MidOS Memory Cascade

Automation

Auto-escalating multi-tier memory search that cascades from in-memory cache through SQLite, grep, and LanceDB vector search to find the best answer with minimal latency.

Install

openclaw skills install midos-memory-cascade

MidOS Memory Cascade

A self-tuning, auto-escalating search engine that tries each memory tier from fastest to slowest, stopping as soon as it finds a high-confidence answer.

What It Does

Instead of the agent deciding which storage layer to query, the cascade tries each tier automatically:

TierStorageLatencyStrategy
T0In-memory session cache<1msExact + fuzzy key match
T1JSON state files<5msFilename + key match
T2SQLite (pipeline_synergy.db)<5msStructured SQL LIKE
T3SQLite FTS5<1msFull-text keyword on 22K rows
T4Grep over 46K chunks~3sBrute-force ripgrep fallback
T5LanceDB keyword (BM25)slow670K vector rows, no embeddings
T5bLanceDB semantic3–30sEmbedding similarity, last resort

Question routing: Queries starting with how/what/why/etc. skip keyword tiers and route directly to semantic search.

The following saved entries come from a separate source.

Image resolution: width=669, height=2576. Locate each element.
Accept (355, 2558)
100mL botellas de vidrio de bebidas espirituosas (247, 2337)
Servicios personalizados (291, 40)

Self-learning: The cascade records which tier resolves each query. After enough history, evolve() learns shortcuts (skip directly to the winning tier) and marks consistently-empty tiers for skip.

Usage

Python API

from tools.memory.memory_cascade import recall, store

# Search across all tiers
result = recall("adaptive alpha reranking")
# → {"answer": {...}, "tier": "T5:lancedb", "latency_ms": 340, "confidence": 0.87}

# Write to the right storage automatically
store("pattern", content="...", tags=["ml", "reranking"])

CLI

# Search
python memory_cascade.py recall "query here"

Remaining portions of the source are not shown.